2.       Grant of Rights and Transfer of Materials.

      2.1       Licensed Patent Rights and Technology. Subject to the terms and conditions hereof, including MULTICELL's retained rights pursuant to Section 2.2 herein, MULTICELL hereby grants to XENOTECH and its Affiliates during the Term, as defined below, an exclusive license under the MultiCell Technologies within the XENOTECH Field and Territory to develop, have developed, make, have made, use, have used, import, have imported, Sell, offer for Sale and have Sold Licensed Products and Licensed Services. XENOTECH'S right and license includes, but is not limited to, the exclusive right to propagate, sub-license and sell the Cell Lines, and Cell Line Improvements, and to manufacture and sell the MFE and their Permitted Improvements. For purposes of clarity, XENOTECH'S right and license will be used both within XENOTECH for its internal research and development and for contract research performed by XENOTECH for third parties, and by XENOTECH, its distributors and sales representatives in distribution, sales and sublicenses to third parties.

      2.2       MULTICELL Retained Rights. MULTICELL maintains all rights in the MultiCell Technologies and Improvements within the MULTICELL Field. In addition, MULTICELL shall have the retained right to continue its research and development efforts within the XENOTECH Field, including collaborative efforts with third parties, subject to the rights of XENOTECH, if any, as provided herein, however, MULTICELL shall not directly or indirectly license or sell the Cell Lines, Cell Line Improvements or MFE and their Permitted Improvements within the XENOTECH Field.
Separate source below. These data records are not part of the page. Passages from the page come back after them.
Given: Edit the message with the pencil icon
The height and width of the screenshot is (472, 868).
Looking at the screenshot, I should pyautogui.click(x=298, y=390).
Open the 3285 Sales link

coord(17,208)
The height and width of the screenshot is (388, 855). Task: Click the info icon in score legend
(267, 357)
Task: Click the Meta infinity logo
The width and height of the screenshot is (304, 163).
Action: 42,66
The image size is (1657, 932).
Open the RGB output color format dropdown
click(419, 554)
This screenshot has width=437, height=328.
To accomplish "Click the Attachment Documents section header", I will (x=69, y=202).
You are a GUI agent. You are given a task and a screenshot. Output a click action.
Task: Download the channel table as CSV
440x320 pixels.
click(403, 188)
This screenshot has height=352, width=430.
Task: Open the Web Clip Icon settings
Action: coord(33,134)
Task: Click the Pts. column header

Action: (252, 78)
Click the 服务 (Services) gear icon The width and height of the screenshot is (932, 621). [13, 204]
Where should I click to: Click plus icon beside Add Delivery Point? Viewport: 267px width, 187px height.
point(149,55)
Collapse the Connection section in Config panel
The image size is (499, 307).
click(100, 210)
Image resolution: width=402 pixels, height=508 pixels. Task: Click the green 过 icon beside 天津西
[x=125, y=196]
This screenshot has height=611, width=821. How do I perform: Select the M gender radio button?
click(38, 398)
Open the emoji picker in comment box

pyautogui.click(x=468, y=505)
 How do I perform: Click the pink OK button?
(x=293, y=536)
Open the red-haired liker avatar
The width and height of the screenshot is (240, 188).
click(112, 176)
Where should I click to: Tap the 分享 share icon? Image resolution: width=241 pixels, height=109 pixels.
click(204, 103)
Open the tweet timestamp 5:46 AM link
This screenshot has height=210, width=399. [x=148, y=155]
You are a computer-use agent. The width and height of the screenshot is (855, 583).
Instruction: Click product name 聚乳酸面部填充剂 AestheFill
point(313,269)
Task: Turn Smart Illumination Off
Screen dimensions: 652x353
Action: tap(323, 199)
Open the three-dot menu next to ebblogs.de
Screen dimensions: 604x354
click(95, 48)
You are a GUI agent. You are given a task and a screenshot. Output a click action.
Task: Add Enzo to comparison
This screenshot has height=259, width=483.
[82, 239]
      2.3       XENOTECH Retained Rights . XENOTECH represents that it currently has the technology and know-how to immortalize mammalian cells, isolate stem cells from mammalian livers, and transplant immortalized cells (including human hepatocytes) or stem cells for therapy and treatment of human and animal diseases that does not involve the use of the Cell Lines or other MultiCell Technologies. Accordingly, XENOTECH retains the right to work by itself or with third parties engaged in research in the immortalization of mammalian cells, isolation of stem cells from mammalian livers, and transplantation of immortalized cells (including human hepatocytes) or stem cells for therapy and treatment of human and animal diseases, provided, however, that such work is not based on the Confidential Information, Trade Secrets, Know-How, Patent Rights or other MultiCell Technologies or Improvements.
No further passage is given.